Against its rivals, the picture becomes even more telling
BMW sold 84,231 cars in the US during the quarter, down just 3.9 per cent year on year. Mercedes Benz passenger car sales reached 70,000 units, a decline of 3 per cent. Lexus ended the quarter at 80,952 cars, down 2.5 per cent. The market backdrop was clearly difficult, but nowhere near weak enough to explain Audi’s 30 per cent fall on macro conditions alone.
That leads to the first obvious conclusion. Audi’s problem is primarily a brand specific one. BMW even managed to grow its light truck sales, meaning its X models, by 9.5 per cent in the US, while Audi lost volume exactly where the premium market makes its money, in SUVs.

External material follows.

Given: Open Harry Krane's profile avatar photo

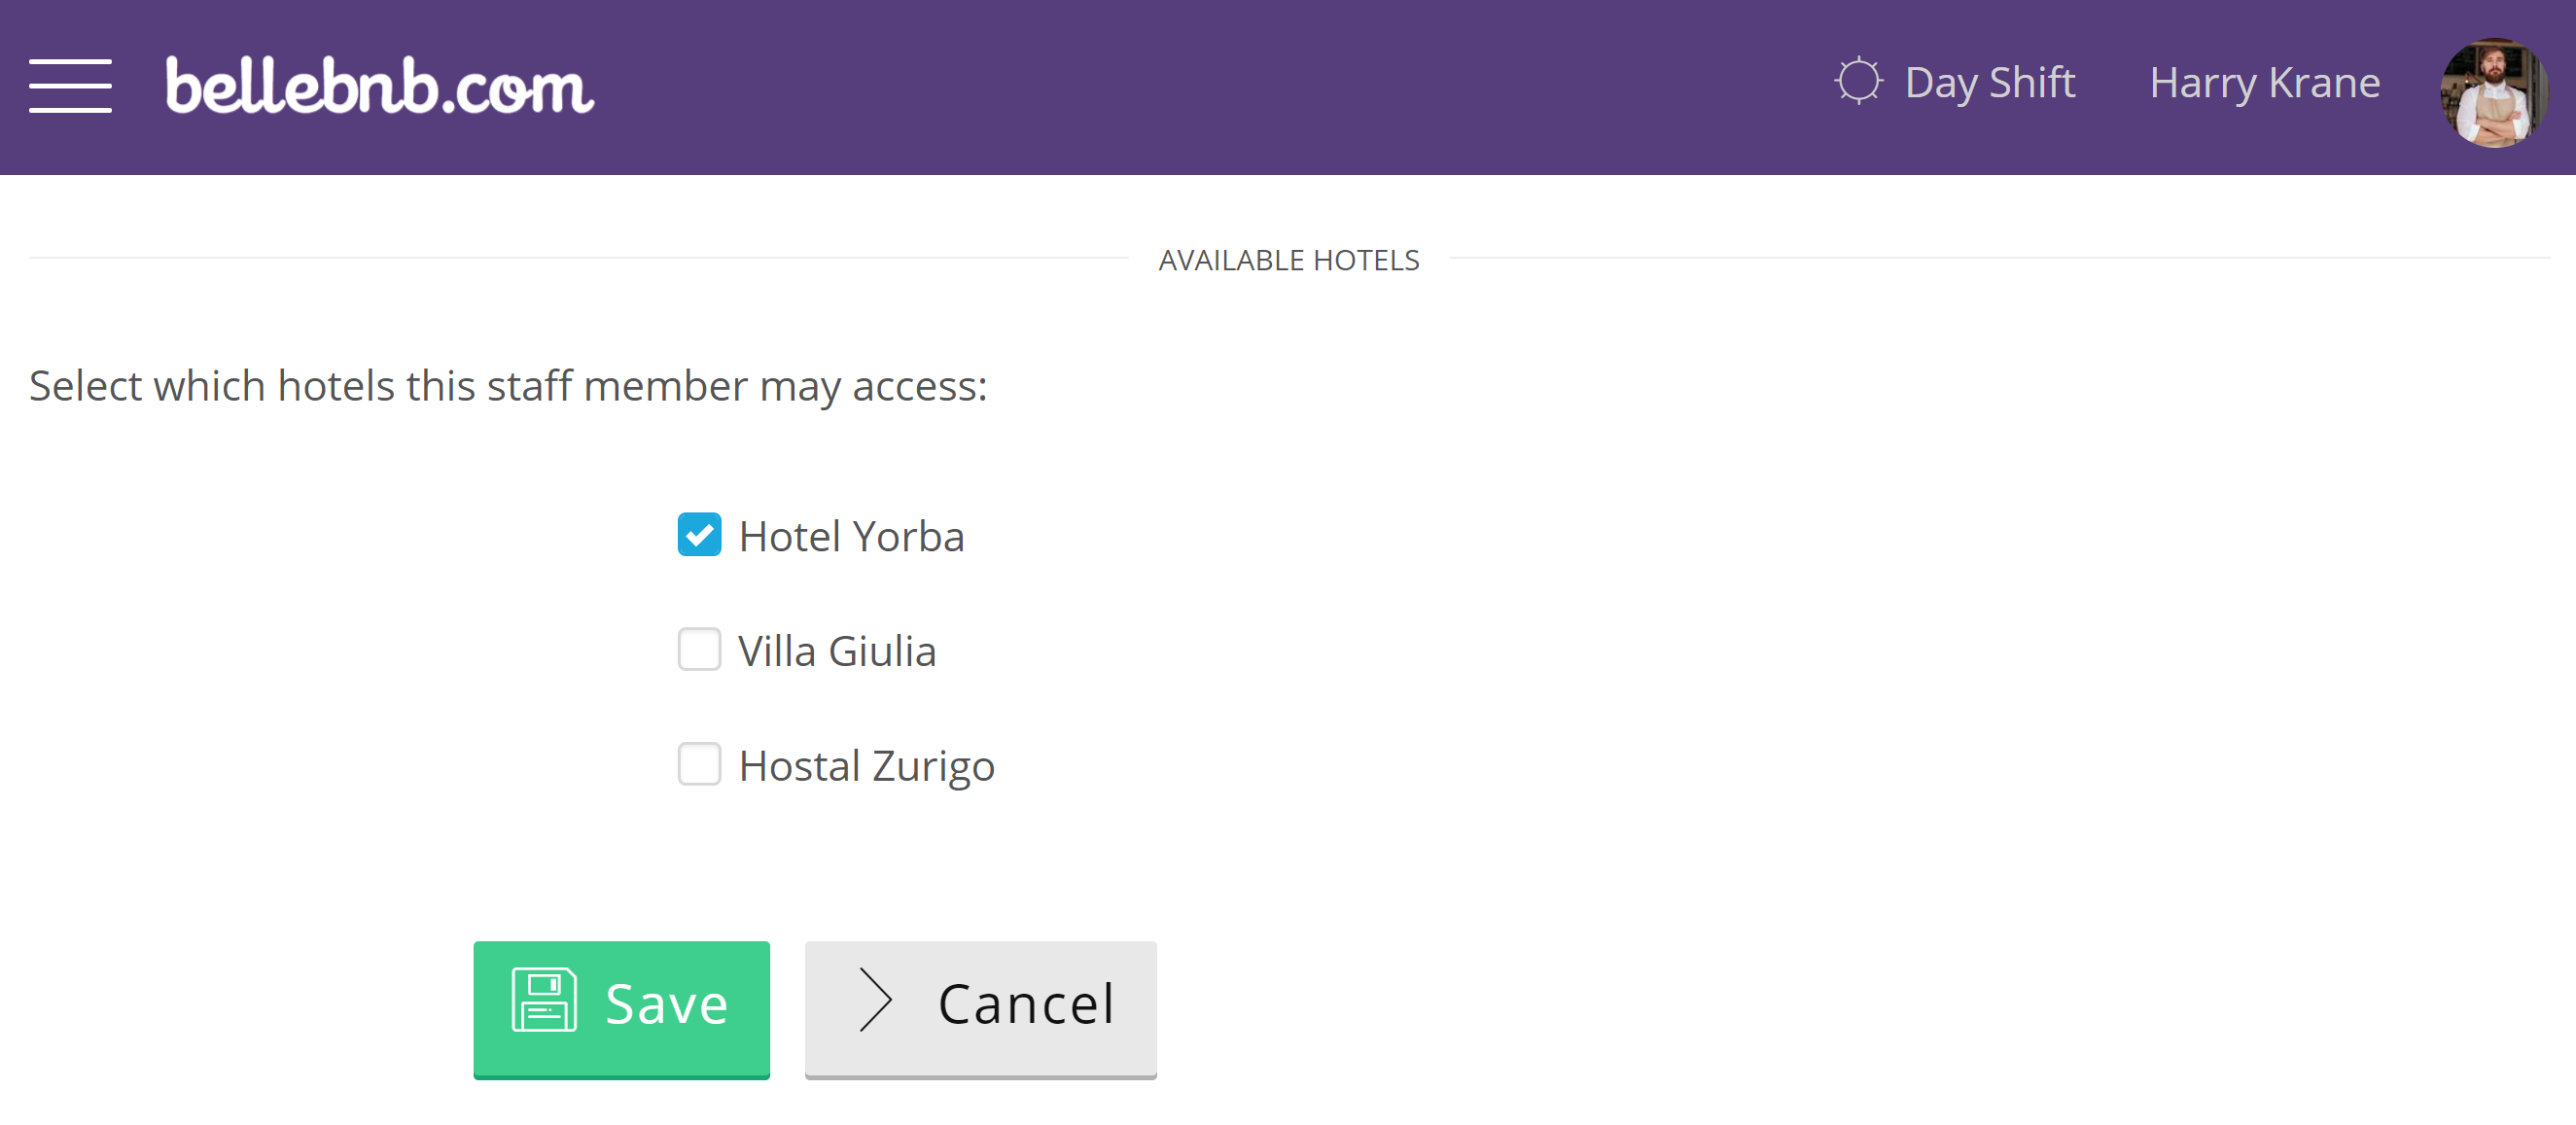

That points to model cycle timing, equipment competitiveness and dealer stock that all slipped out of step with the market.
The EV problem runs deeper than soft demand
The sheer scale of Audi’s drop in electric sales suggests something more serious than buyers merely cooling on EVs. In 2026, a premium battery electric customer is comparing Tesla, BMW, Mercedes Benz, Lexus, Genesis and, in other markets, increasingly aggressive Chinese alternatives at the same time. If a product arrives late, is priced too ambitiously or fails to offer a clear advantage in charging speed, software and day to day user experience, volume disappears very quickly.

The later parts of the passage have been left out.